*** Record excerpts ***

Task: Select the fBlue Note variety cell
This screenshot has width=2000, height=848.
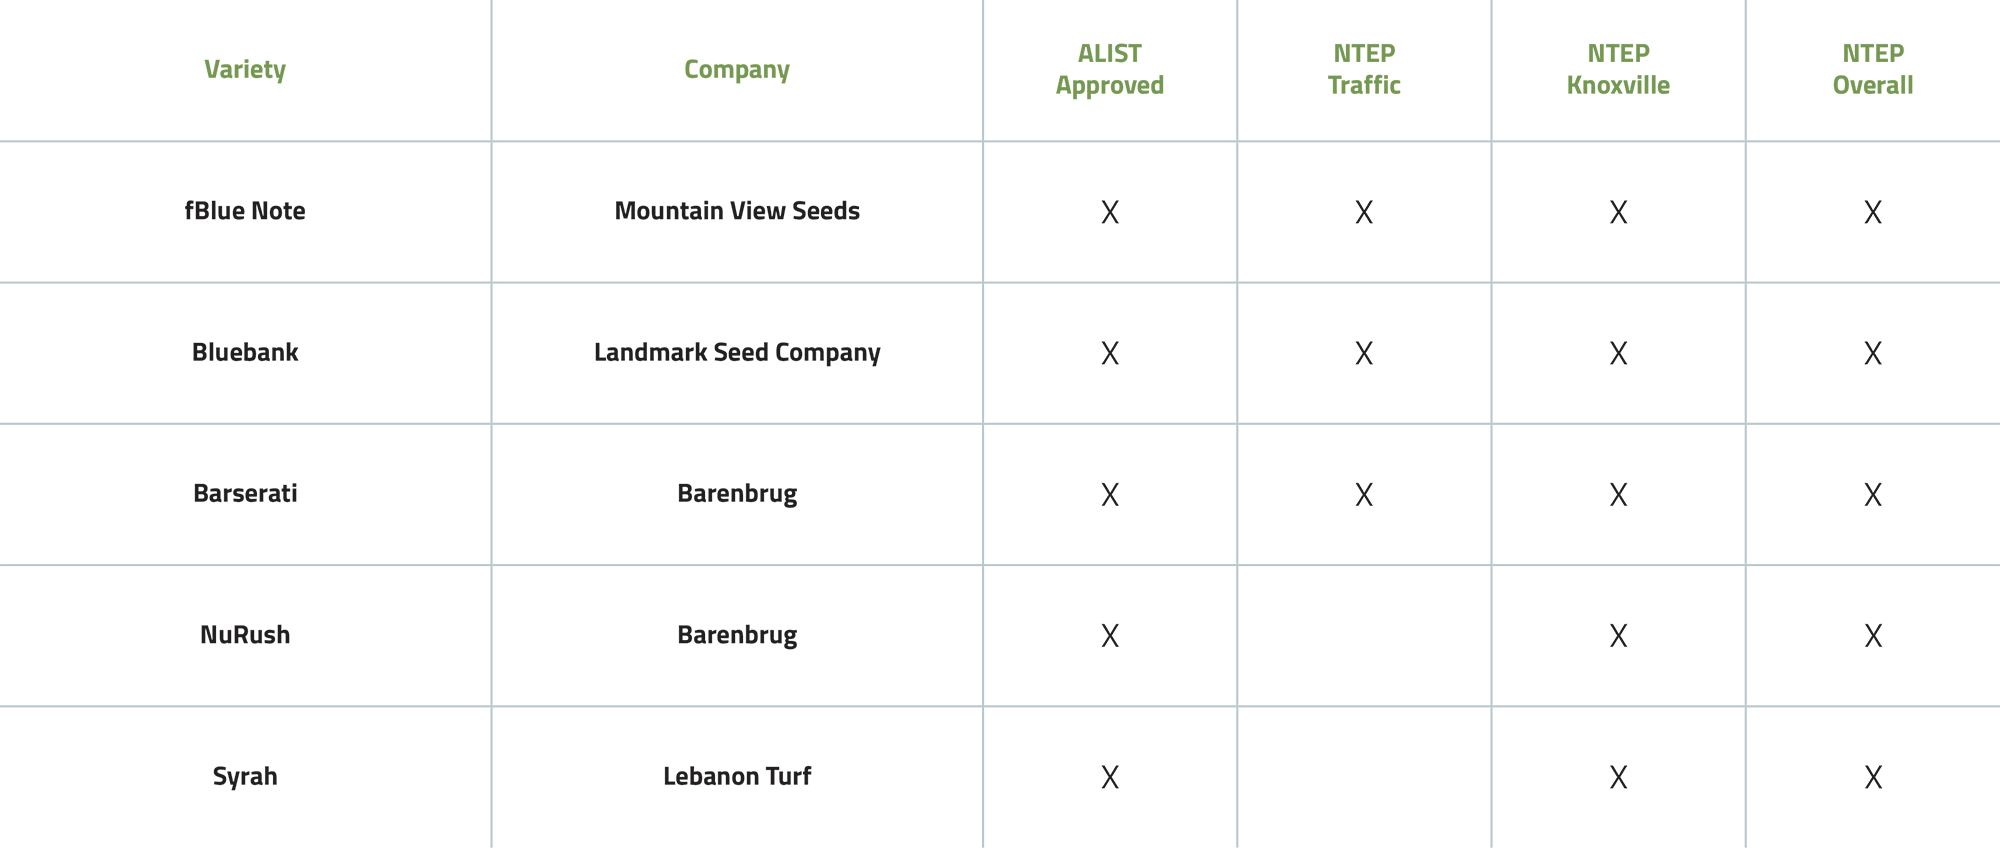Action: pos(245,211)
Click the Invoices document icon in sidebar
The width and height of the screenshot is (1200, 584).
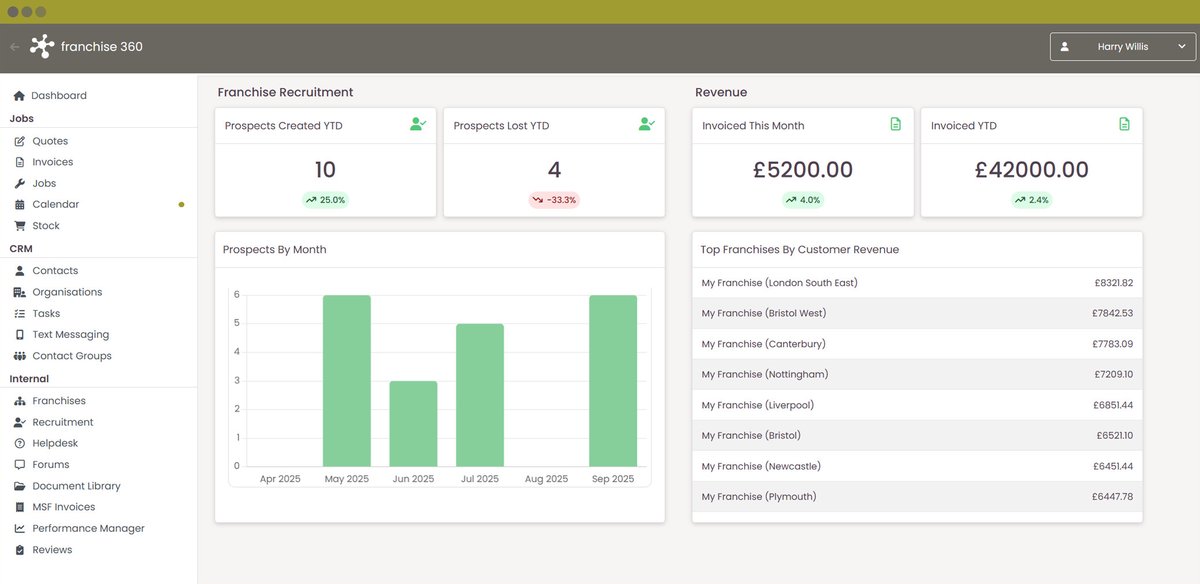tap(20, 162)
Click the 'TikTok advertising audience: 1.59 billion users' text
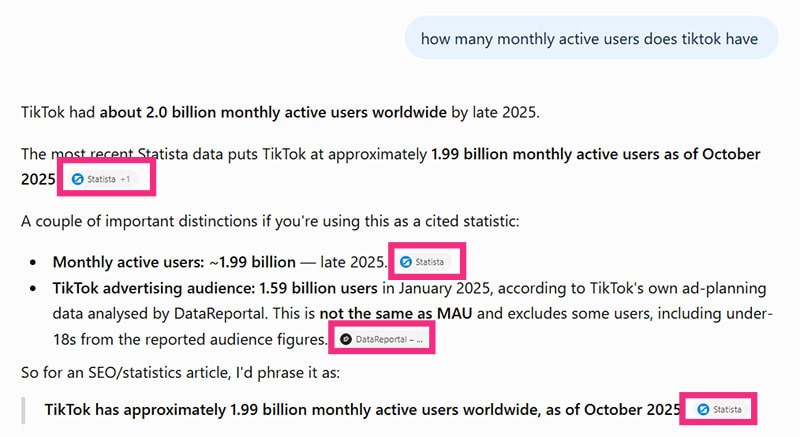800x437 pixels. click(x=215, y=288)
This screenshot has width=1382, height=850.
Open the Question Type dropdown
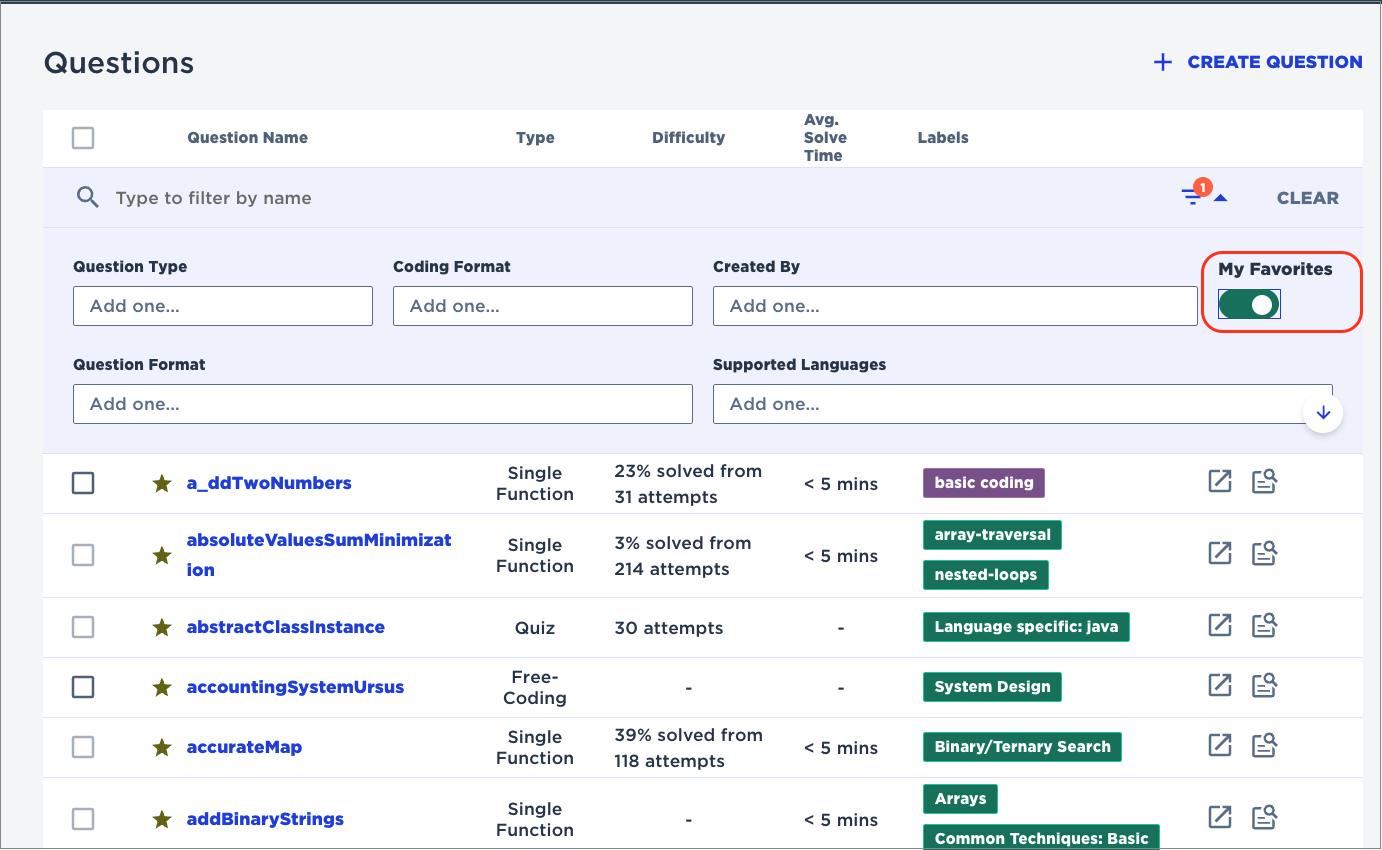point(222,305)
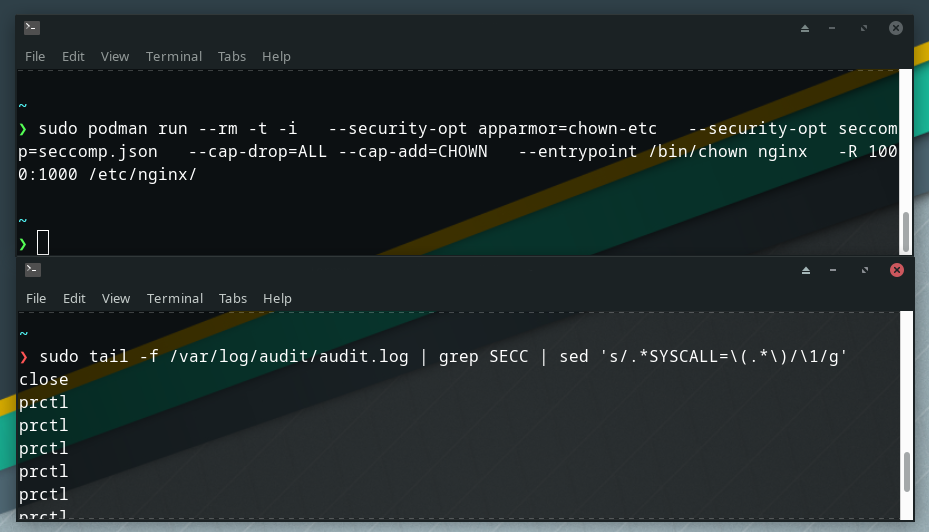Open the Tabs menu in the top terminal
Image resolution: width=929 pixels, height=532 pixels.
[x=232, y=57]
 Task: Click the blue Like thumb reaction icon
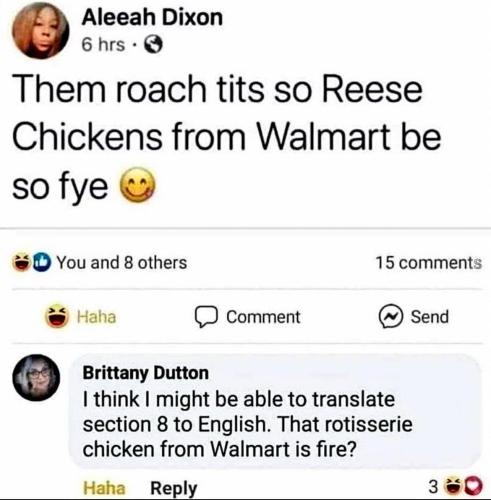pos(42,263)
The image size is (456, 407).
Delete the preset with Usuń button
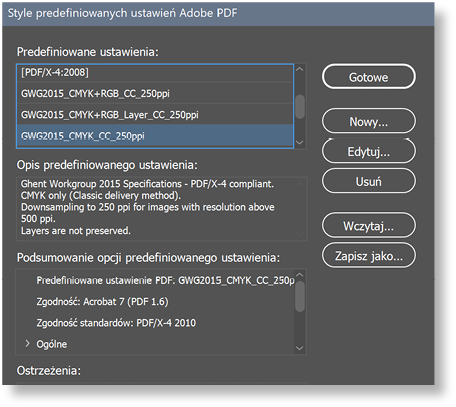[369, 181]
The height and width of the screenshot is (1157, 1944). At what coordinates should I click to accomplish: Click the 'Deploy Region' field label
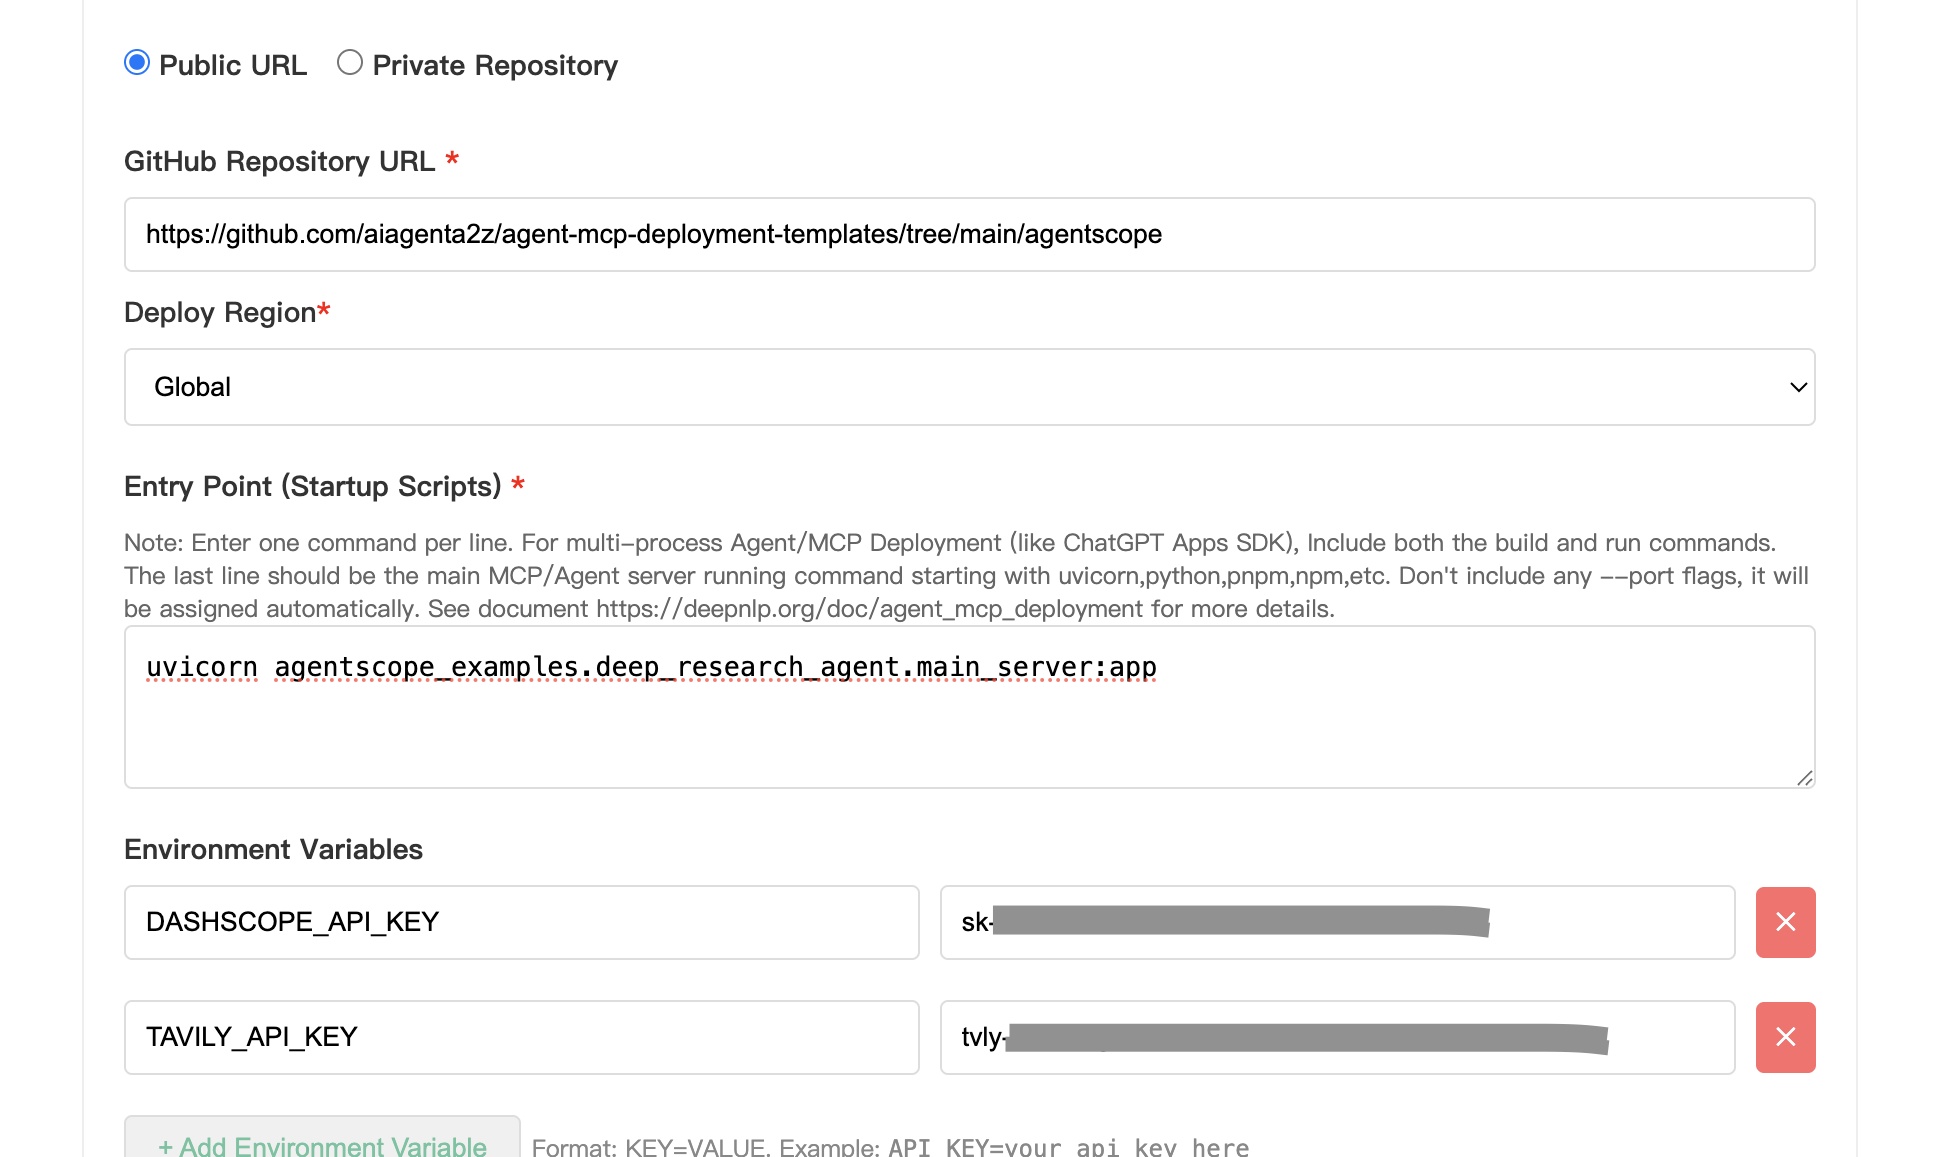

*** End of Record excerpts ***

Once the pictures are set aside, the remaining data must be transcribed exactly.

Task: Select the fBlue Note variety cell
This screenshot has width=2000, height=848.
Action: pos(245,211)
Click the Invoices document icon in sidebar
The width and height of the screenshot is (1200, 584).
tap(20, 162)
Click the 'TikTok advertising audience: 1.59 billion users' text
800x437 pixels. click(x=215, y=288)
This screenshot has width=1382, height=850.
Open the Question Type dropdown
point(222,305)
Open the Tabs menu in the top terminal
Image resolution: width=929 pixels, height=532 pixels.
[x=232, y=57]
 Task: Click the blue Like thumb reaction icon
pos(42,263)
The image size is (456, 407).
Delete the preset with Usuń button
[369, 181]
The height and width of the screenshot is (1157, 1944). At what coordinates should I click to accomplish: Click the 'Deploy Region' field label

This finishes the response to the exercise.